▶ _The problem_
Establish how many lines in the material include the string "computer" and report it as a lone number.

::::::::

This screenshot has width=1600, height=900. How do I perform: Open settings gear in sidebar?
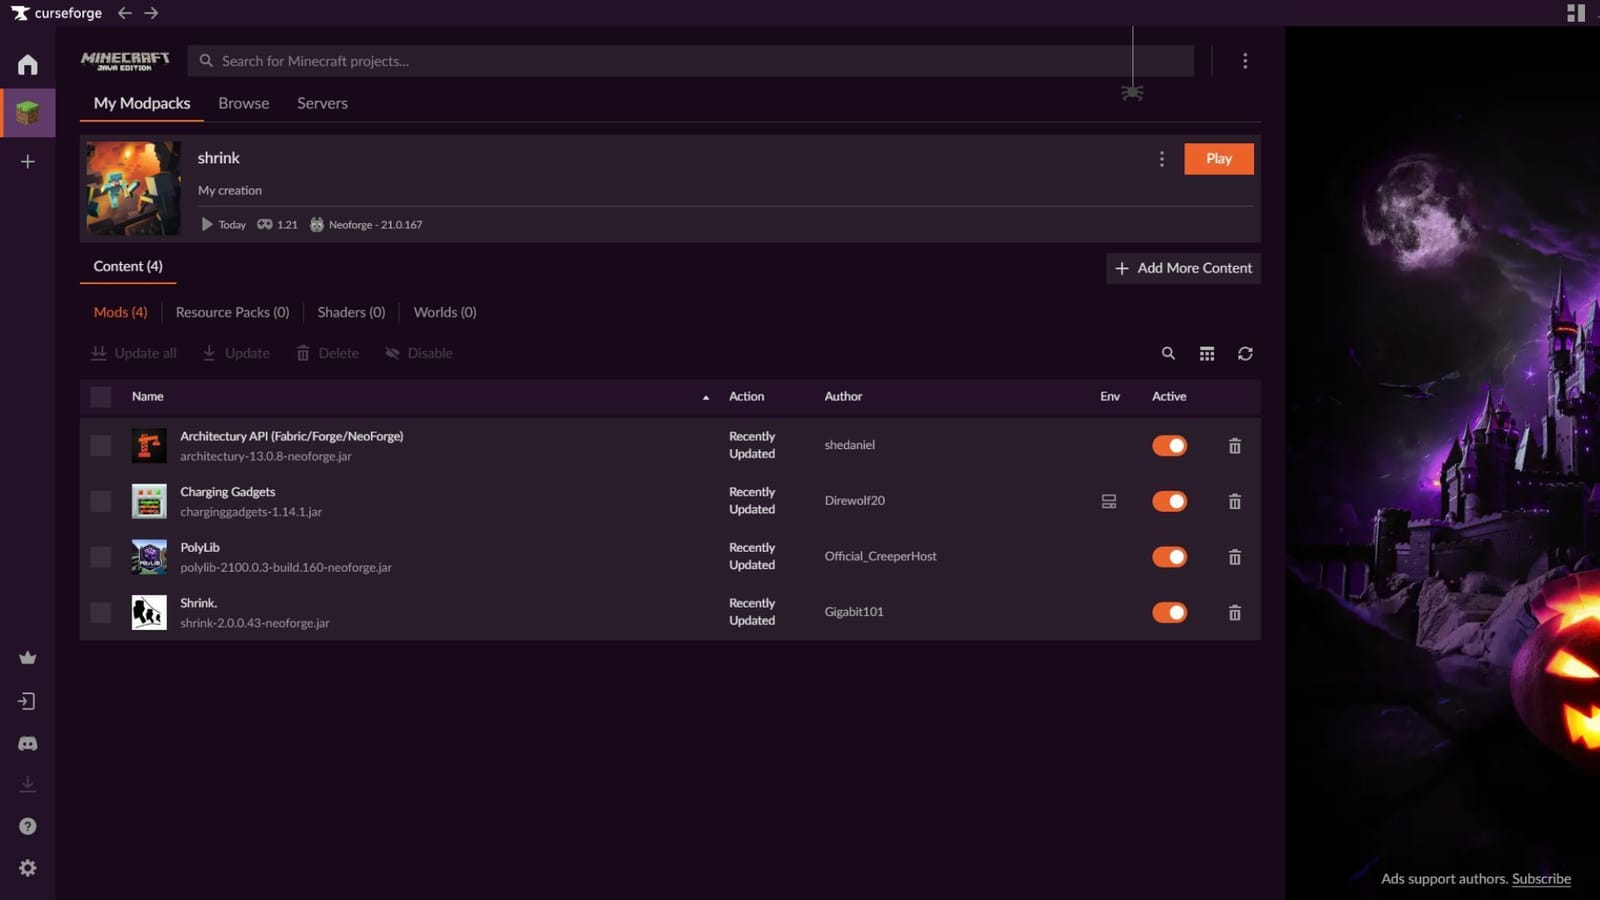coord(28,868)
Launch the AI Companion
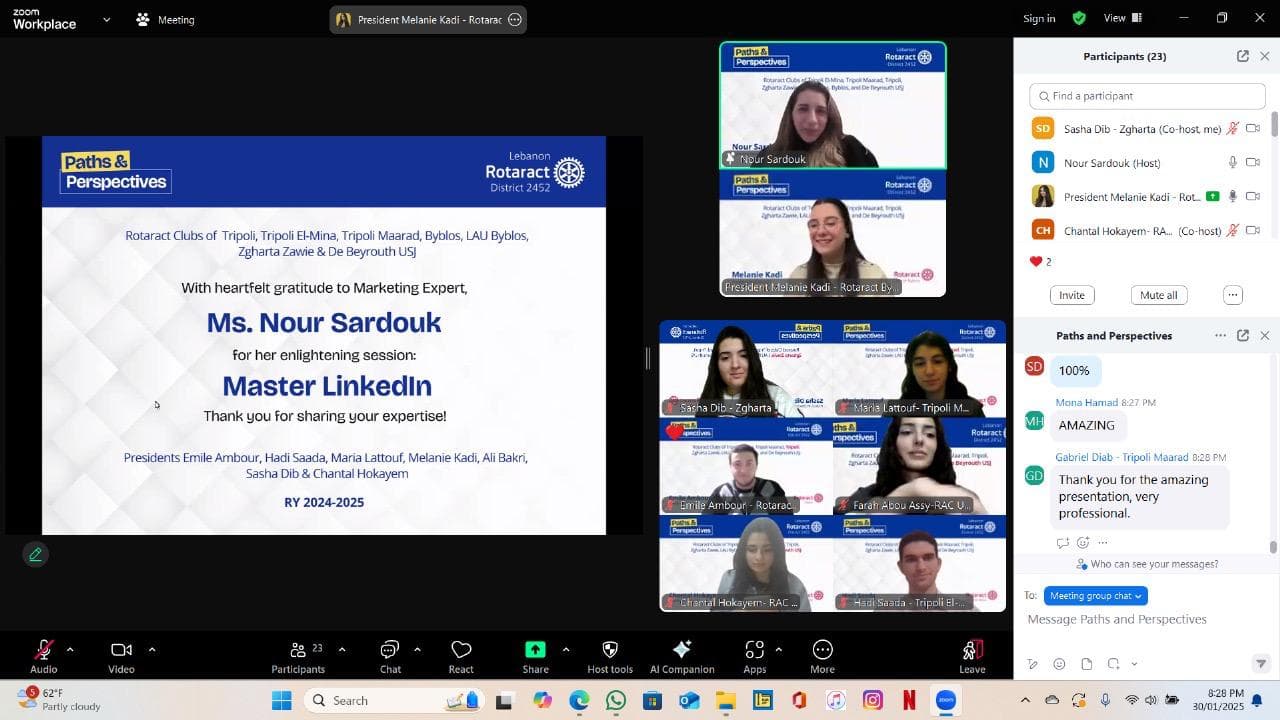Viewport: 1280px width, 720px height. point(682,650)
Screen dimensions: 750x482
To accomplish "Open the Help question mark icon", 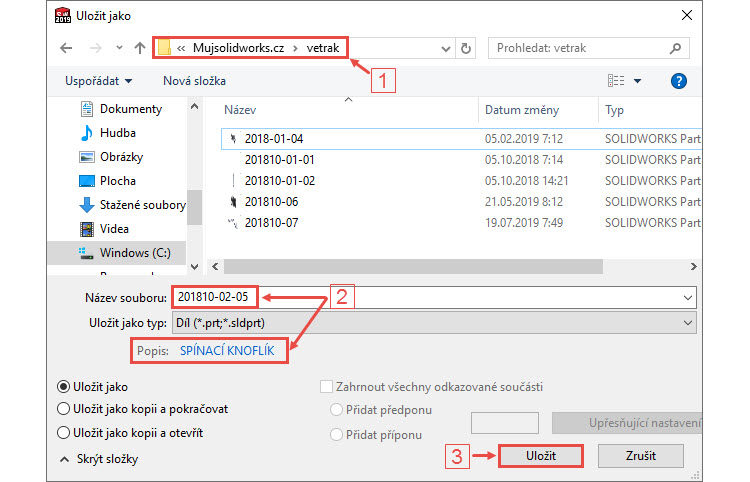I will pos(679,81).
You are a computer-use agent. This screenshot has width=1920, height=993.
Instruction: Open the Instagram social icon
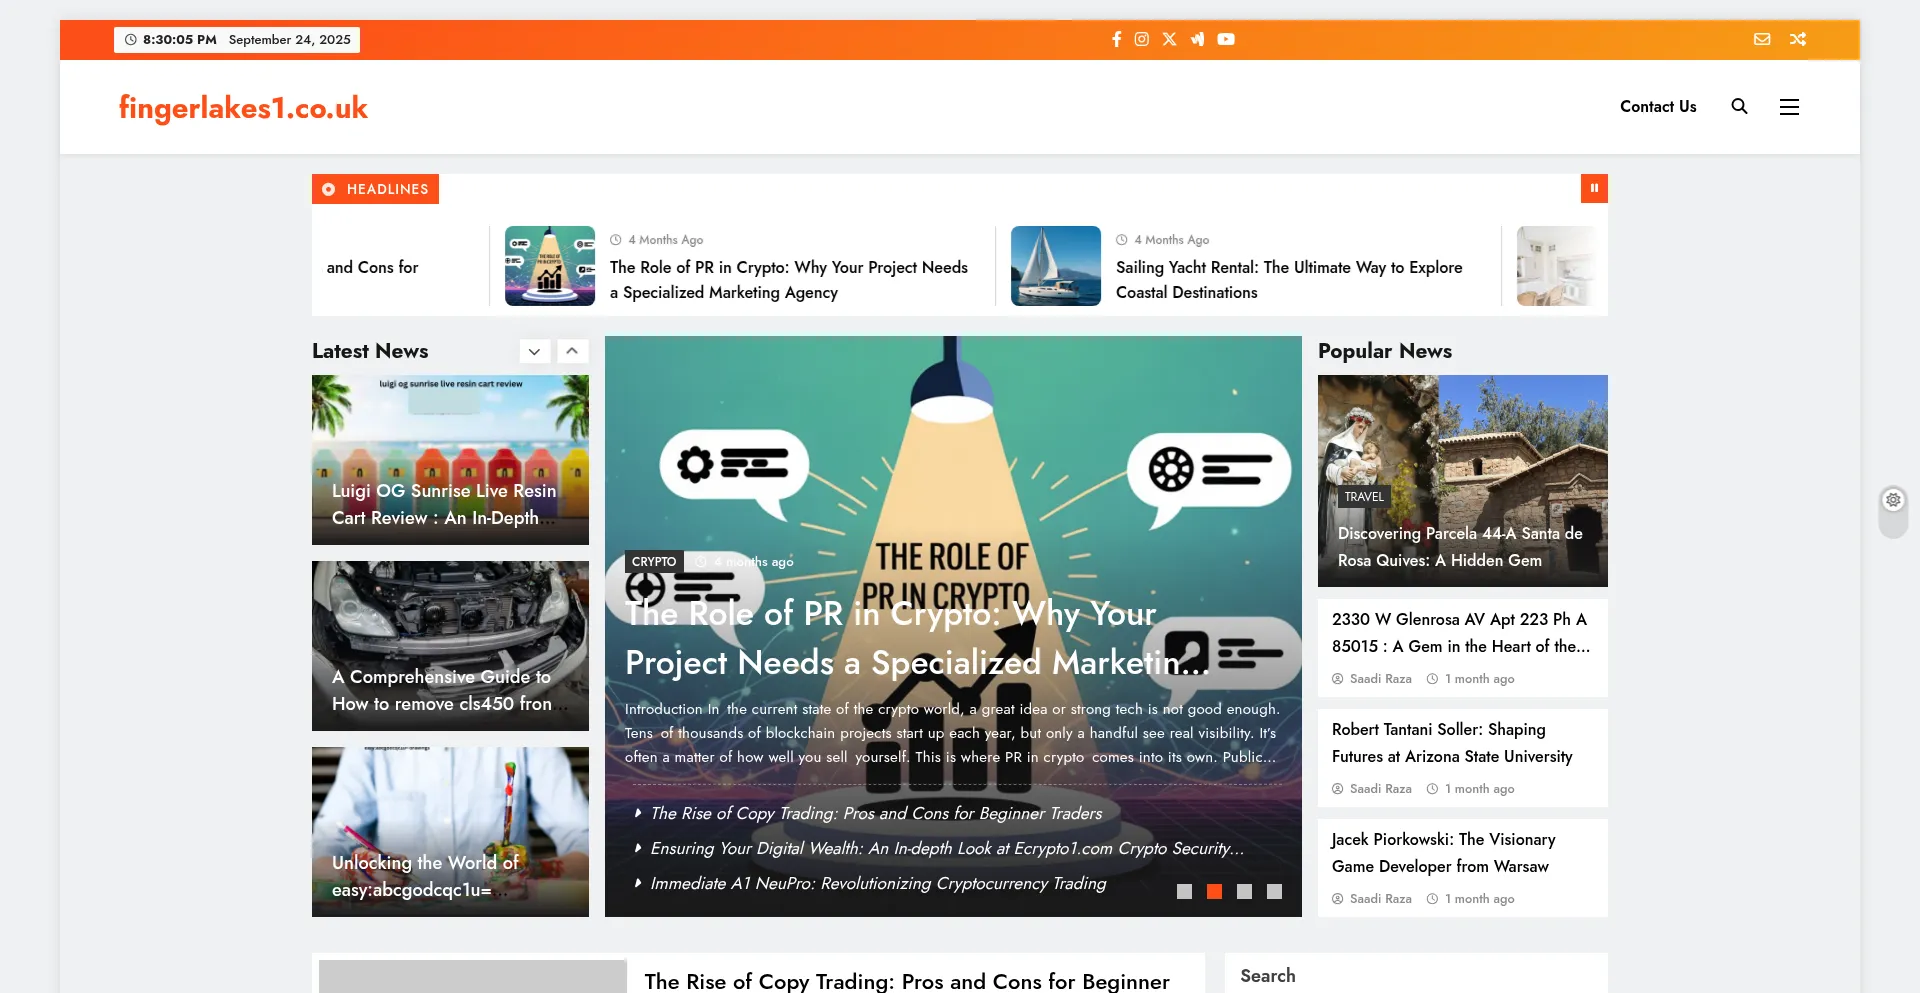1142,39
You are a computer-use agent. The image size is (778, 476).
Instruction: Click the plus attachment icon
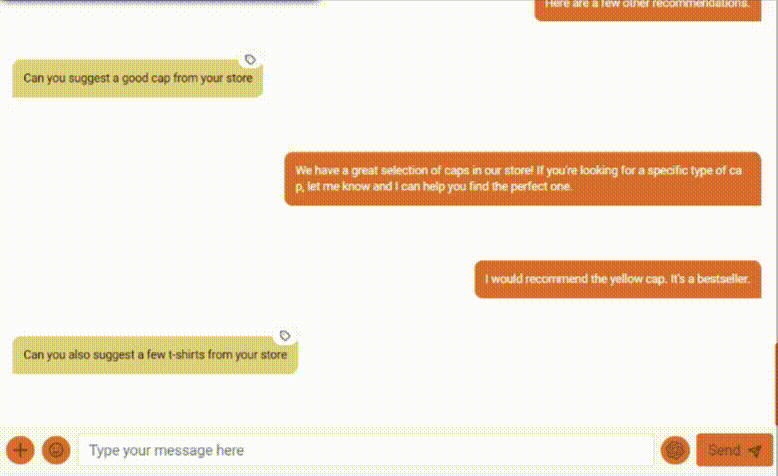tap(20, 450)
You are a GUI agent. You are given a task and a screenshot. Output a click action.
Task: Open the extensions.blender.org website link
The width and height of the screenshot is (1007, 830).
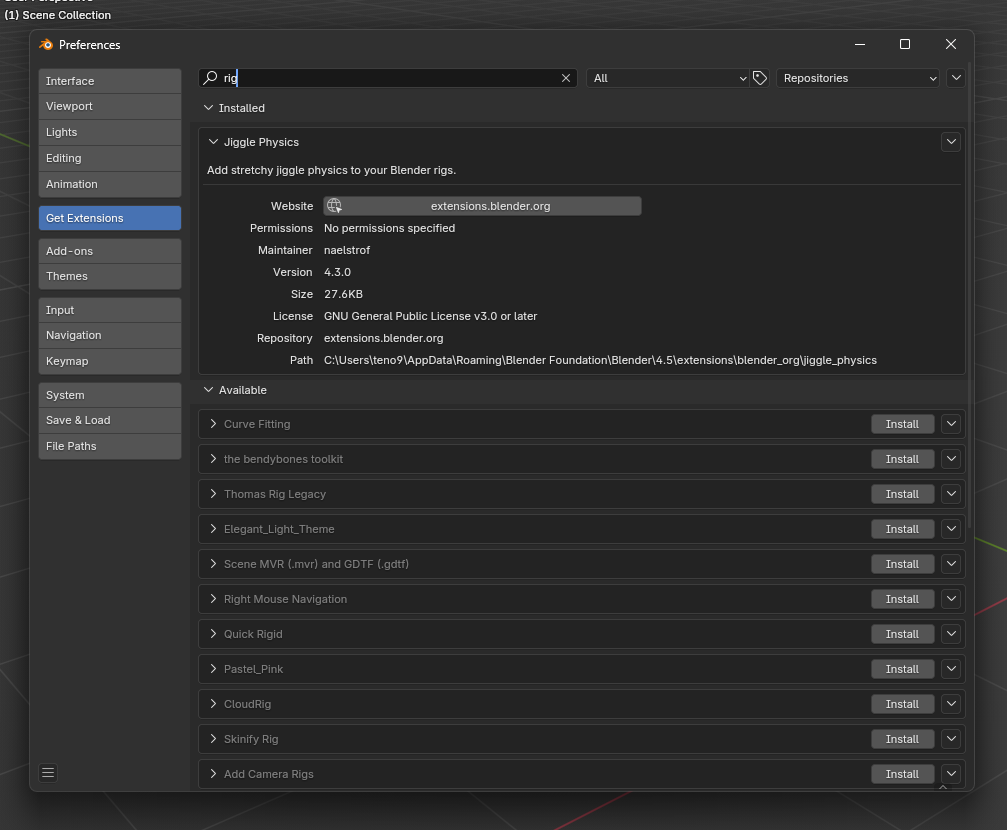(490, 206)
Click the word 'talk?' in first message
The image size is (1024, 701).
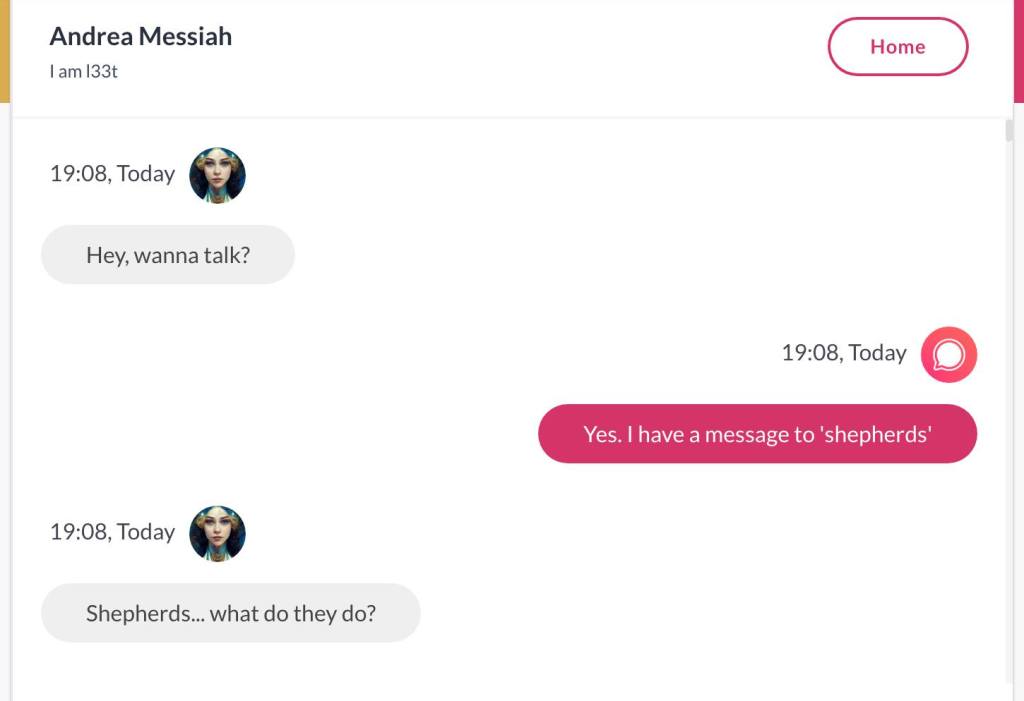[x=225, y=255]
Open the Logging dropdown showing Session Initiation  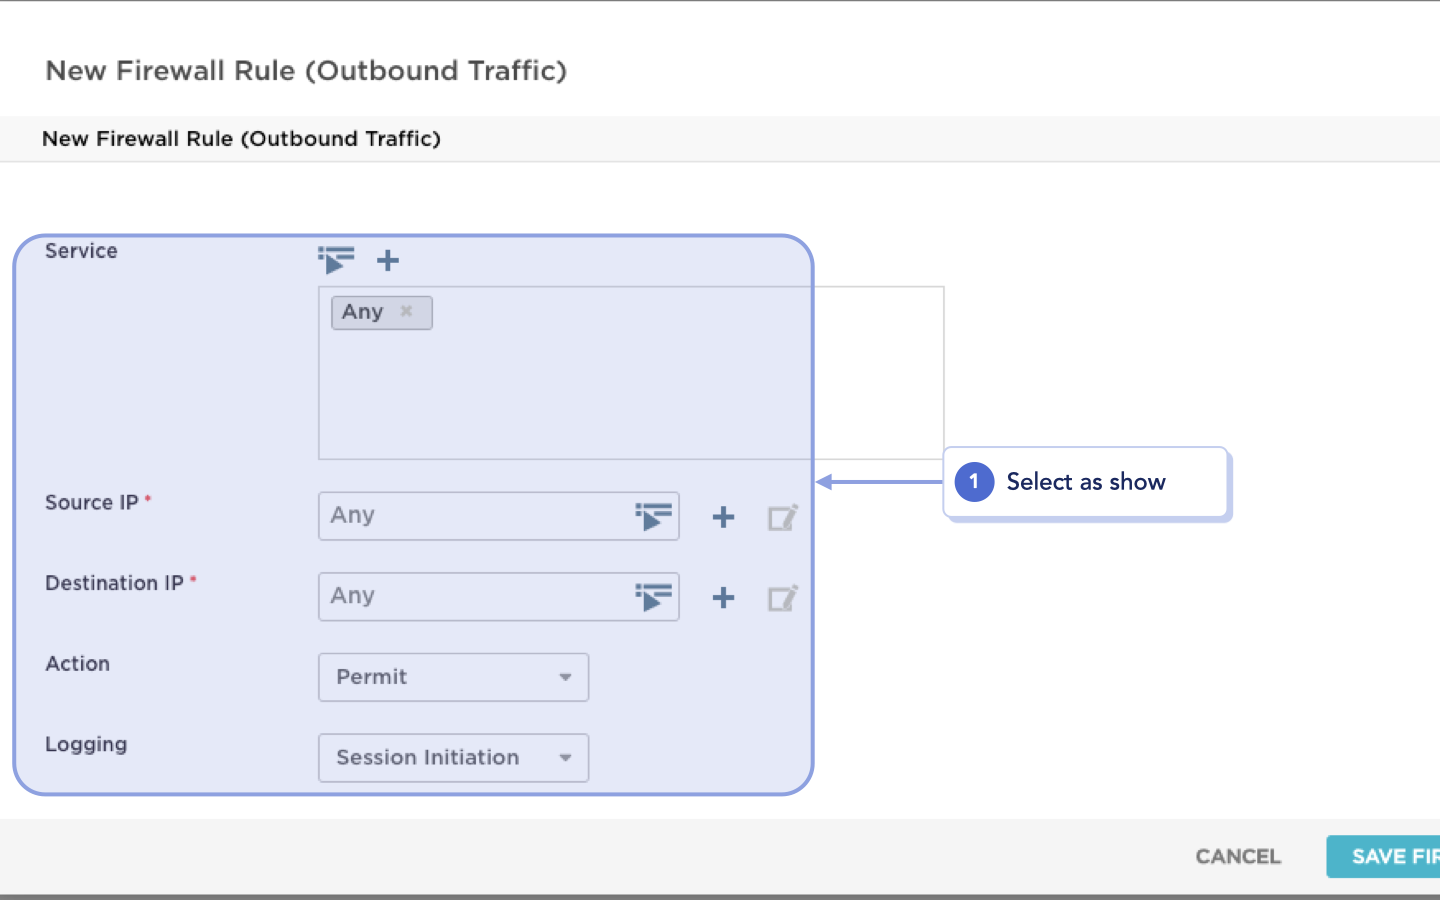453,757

::::::::

▶ _Answer space_
2